Dayısı yeğenini teselli ettikten sonra Düldül adlı atını Kamber’e verir. Atla birlikte Arzu’nun köyüne varan Kamber, mezar başında ağlayan kocakarıyı görür ve ona neden ağladığını sorar. Kocakarı da yine onları ayırmak için Arzu’nun öldüğünü söyler. Bu haberle yıkılan Kamber dağa çıkar. Bir süre sonra Arzu’nun mezarını arar ama bulamaz. Yoldan geçen çiftçiye sorar ve Arzu’nun ölmediğini, evlenmek üzere olduğunu öğrenir. Kamber hemen düğün evine gider. Orada onu tanımazlıktan gelirler. Bunun üzerine o da beddua eder. Düğünden sonra gelin almaya gelinir. Ancak Arzu’nun bindiği her atın beli kırılır. Bir tek Kamber’in atı kalmıştır. At, Kamber’den başka kimseyi yanına yaklaştırmaz. Kamber atı tutar ve Arzu da ata bindirilir.

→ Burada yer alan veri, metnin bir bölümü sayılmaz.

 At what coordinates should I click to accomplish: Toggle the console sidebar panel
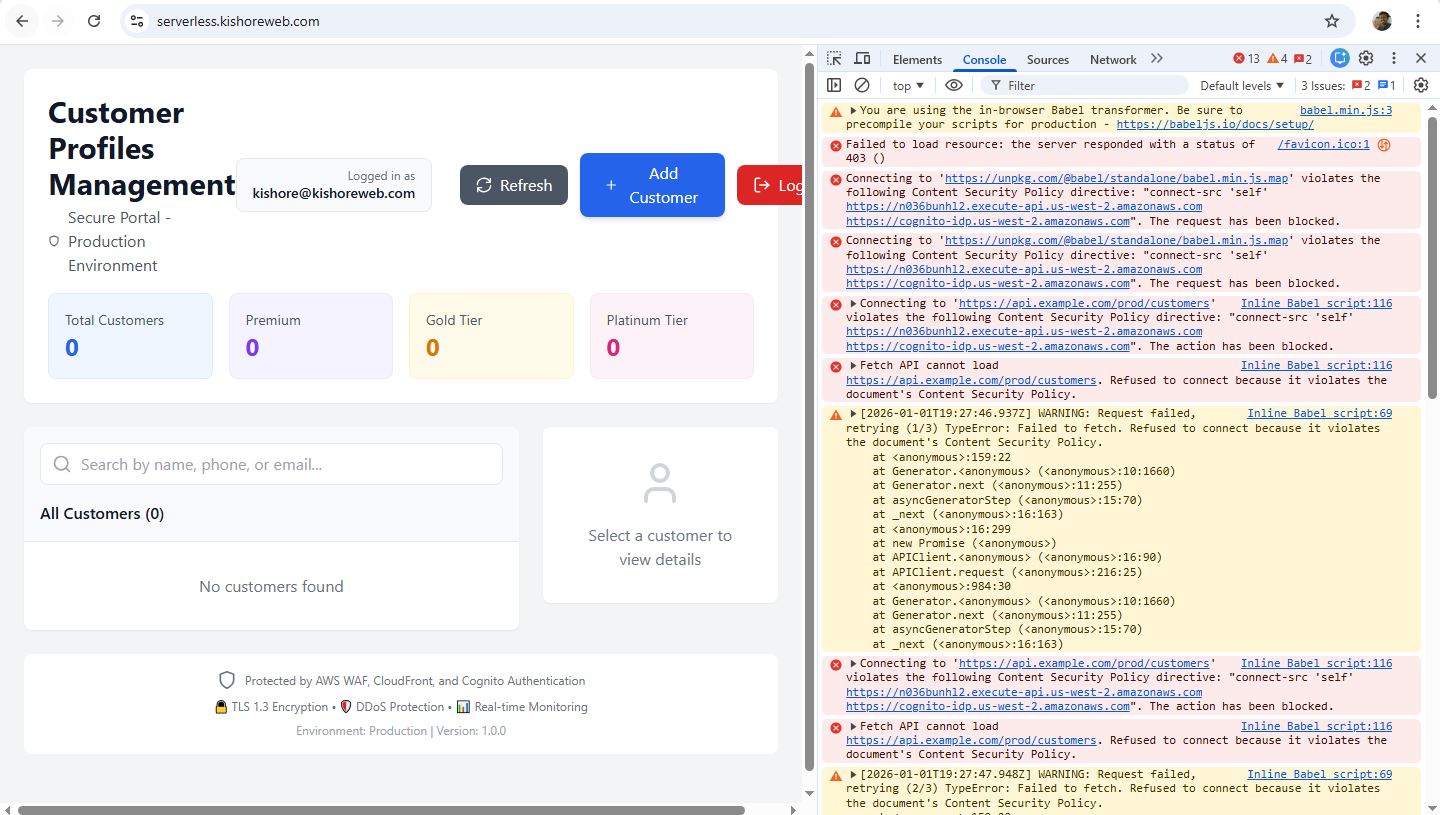click(x=834, y=86)
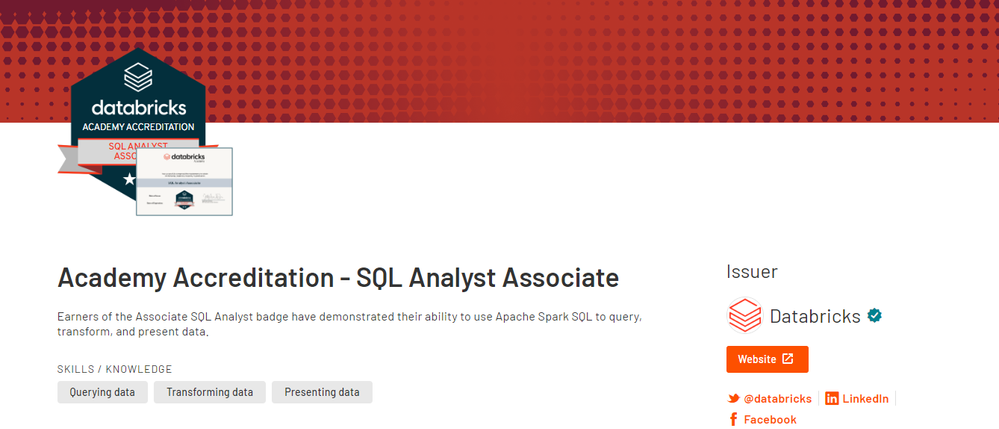Image resolution: width=999 pixels, height=429 pixels.
Task: Select the Transforming data skill tag
Action: (x=210, y=392)
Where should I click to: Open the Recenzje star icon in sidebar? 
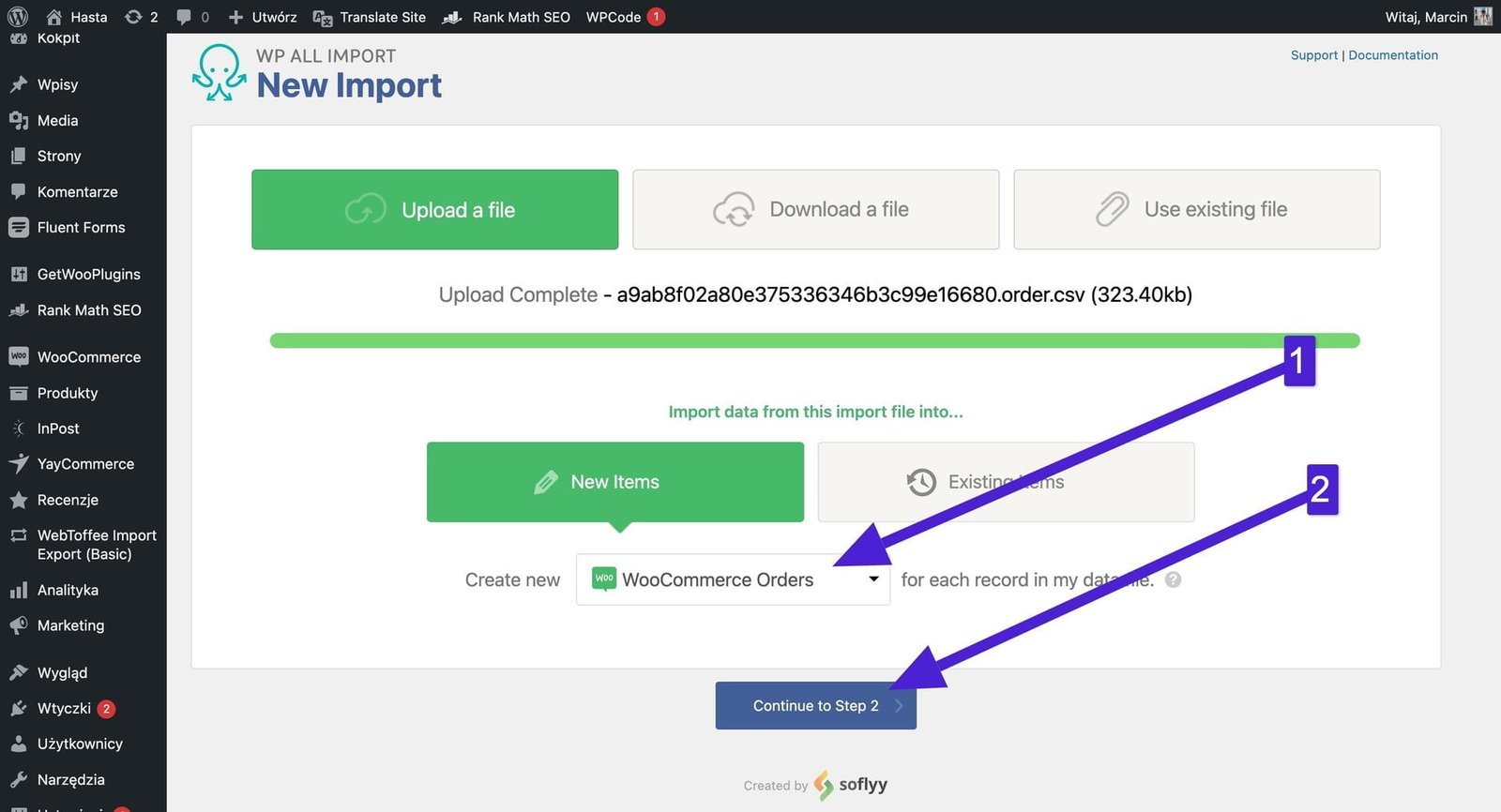(19, 500)
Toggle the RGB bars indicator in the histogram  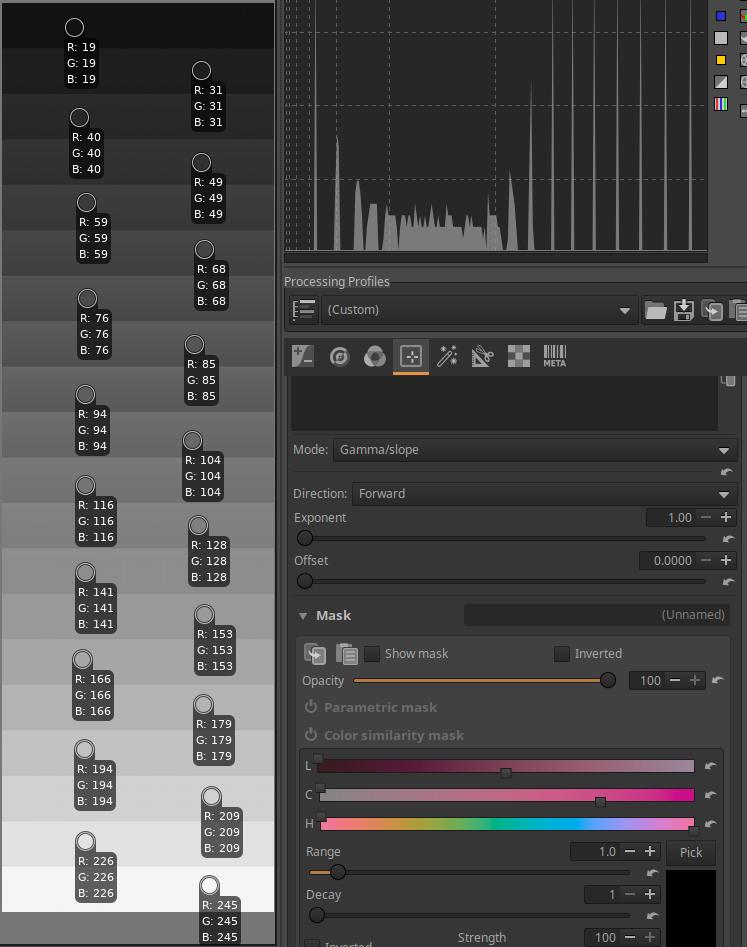(721, 104)
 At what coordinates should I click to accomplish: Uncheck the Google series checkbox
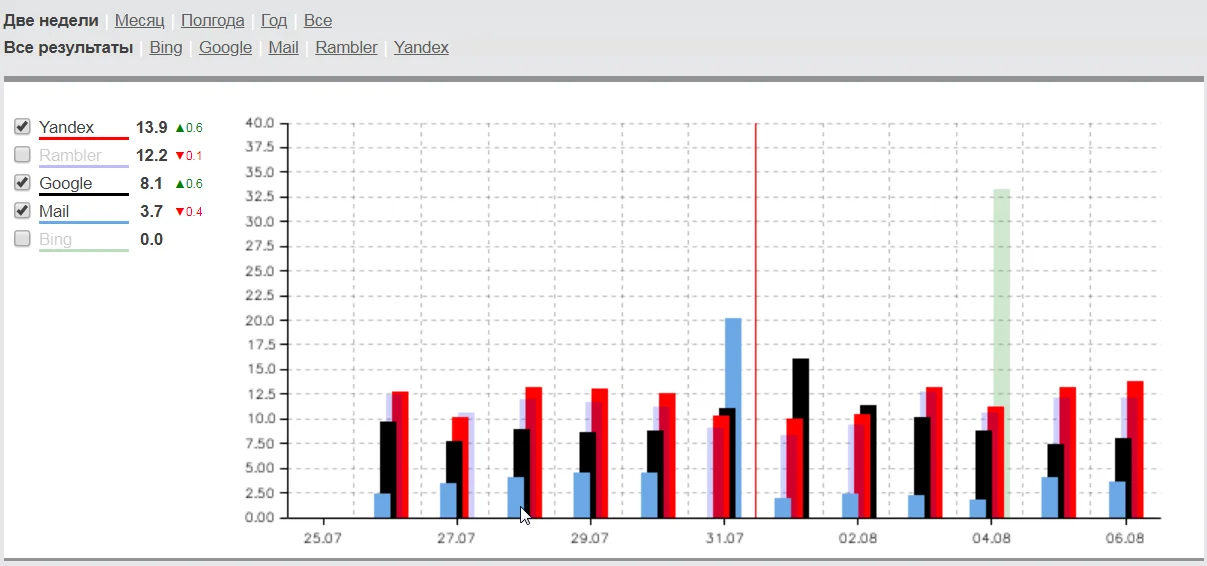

Yolda Arzu atı mahmuzlayınca, at Kamber’in ayaklarına basınca, çizmeleri kanla dolar. Arzu’nun verdiği mendille kanını sildikten sonra Arzu’yu öperek oradan uzaklaşır. Kamber’in bedduası sonucu damat ölür. Şehirde yas ilan edilir. Kamber, Arzu’nun bulunduğu şehre gelerek “Yarabbi Arzu’nun dizi üzerinde biraz yatayım da sonra canımı al” diye dua eder. Arzu’nun yanına gelir ve çok yorgun olduğunu söyleyerek Arzu’nun dizlerinin üzerine yatar ve oracıkta ölür. Bu acıya dayanamayan Arzu, Allah’a dua eder ve o da oracıkta ölür. Oğlanın babasıyla Arzu’yu aramaya çıkan kocakarı, bir gül ağacının dibinde Arzu ile Kamber’in birbirlerine sarılı halde ölülerini bulur. Kocakarı, bunların birbirlerini sevdiklerini, ama onları hep ayırdığını oğlanın babasına söyler. Oğlanın babası da kocakarıyı orada öldürür. Daha sonra da yaptırdığı mezara gömdürür. Kılıcın ucunda damlayan bir kan iki aşığın arasına düşer. Her yıl Arzu ile Kamber’in mezarında bir gül biter. Güller açıp da birbirlerine kavuşacakları sırada kocakarının bir damla kanı kara çalı olup onların arasında çıkar. Böylece bunların kavuşmalarına engel olur (Şimşek 1987: 289-302)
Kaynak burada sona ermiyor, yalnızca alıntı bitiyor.